ARMY OF PHILOLOGISTS WATCH -- Another British university has received a major grant to digitize its Cairo Geniza fragments and make them available online:
Scientists to reassemble Maimonides' works

By SARAH BALL
ASSOCIATED PRESS WRITER

LONDON -- Scientists at a British university hope to use digital technology in reassembling some 300,000 tiny fragments of an 800-year-old Jewish philosopher's oeuvre.

The University of Manchester's Center for Jewish Studies is reassembling the life works of Moses Maimonides, a scholar and writer whose findings were hugely influential on modern Judaic thought.

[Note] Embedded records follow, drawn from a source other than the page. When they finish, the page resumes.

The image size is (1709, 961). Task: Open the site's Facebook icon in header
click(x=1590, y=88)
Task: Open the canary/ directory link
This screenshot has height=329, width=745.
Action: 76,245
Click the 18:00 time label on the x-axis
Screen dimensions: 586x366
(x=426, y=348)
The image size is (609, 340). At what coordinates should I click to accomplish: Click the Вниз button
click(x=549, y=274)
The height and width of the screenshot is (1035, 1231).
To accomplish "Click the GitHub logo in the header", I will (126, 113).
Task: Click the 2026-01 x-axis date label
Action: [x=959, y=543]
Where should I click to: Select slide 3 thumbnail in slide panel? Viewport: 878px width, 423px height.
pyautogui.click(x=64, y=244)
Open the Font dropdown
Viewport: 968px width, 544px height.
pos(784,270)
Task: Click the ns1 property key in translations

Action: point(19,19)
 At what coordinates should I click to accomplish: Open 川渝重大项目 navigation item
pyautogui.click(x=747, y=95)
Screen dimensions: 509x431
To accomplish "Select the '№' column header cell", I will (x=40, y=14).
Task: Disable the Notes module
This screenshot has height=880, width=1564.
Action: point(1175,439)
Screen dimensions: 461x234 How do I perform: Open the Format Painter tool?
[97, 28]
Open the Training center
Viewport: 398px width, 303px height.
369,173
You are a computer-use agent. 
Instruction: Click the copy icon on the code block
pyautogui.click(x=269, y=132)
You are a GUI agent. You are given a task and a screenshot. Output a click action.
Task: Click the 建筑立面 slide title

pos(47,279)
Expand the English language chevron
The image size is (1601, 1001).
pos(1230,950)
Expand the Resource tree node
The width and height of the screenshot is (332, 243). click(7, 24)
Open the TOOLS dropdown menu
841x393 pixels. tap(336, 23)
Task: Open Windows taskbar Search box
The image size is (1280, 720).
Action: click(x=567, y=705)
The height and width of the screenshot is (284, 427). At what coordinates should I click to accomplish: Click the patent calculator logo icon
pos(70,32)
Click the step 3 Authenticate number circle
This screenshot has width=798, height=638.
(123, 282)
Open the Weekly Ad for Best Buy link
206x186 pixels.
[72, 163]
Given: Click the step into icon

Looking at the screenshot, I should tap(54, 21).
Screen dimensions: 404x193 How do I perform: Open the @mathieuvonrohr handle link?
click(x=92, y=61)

A British government grant of $670,000 will fund the center's use of digital imaging software, a crucial aid in piecing the hundreds of documents back together.

Maimonides worked as a physician, lawyer and scientist in the Middle Ages, project leader Philip Alexander said. His writings were obtained from a medieval document storeroom - called a "genizah" - discovered in a Cairo synagogue.

[...]
There's a nice photo of a manuscript too and the caption adds some important details:
In this photo released by the University of Manchester, England Tuesday June 13, 2006 is seen a fragment of a manuscript which scholars at the university hope to use digital technology on to help reassemble a 300,000-piece puzzle from tiny fragments of the works of the medieval Jewish philosopher Moses Maimonides.The University of Manchester's Center for Jewish Studies is reassembling the life works of Moses Maimonides, a scholar and writer who died eight centures ago, and whose work was hugely influential on modern Judaic thought. A 361,000-pound grant (US $670,000, 530,000) from Britain's Arts and Humanities Research Council will fund the center's use of digital imaging software, a crucial aid in piecing the hundreds of documents back together. Maimonides was one of the greatest minds Judaism ever produced, and worked as a physician, lawyer and scientist in the Middle Ages, project leader Philip Alexander said.
Congratulations to the University of Manchester!

Cambridge University has also received an AHRC grant to digitize its Cairo Geniza collection.

UPDATE (25 June): Manuscript Boy points out that this number of fragments can't all be by Maimonides. More here. Curious.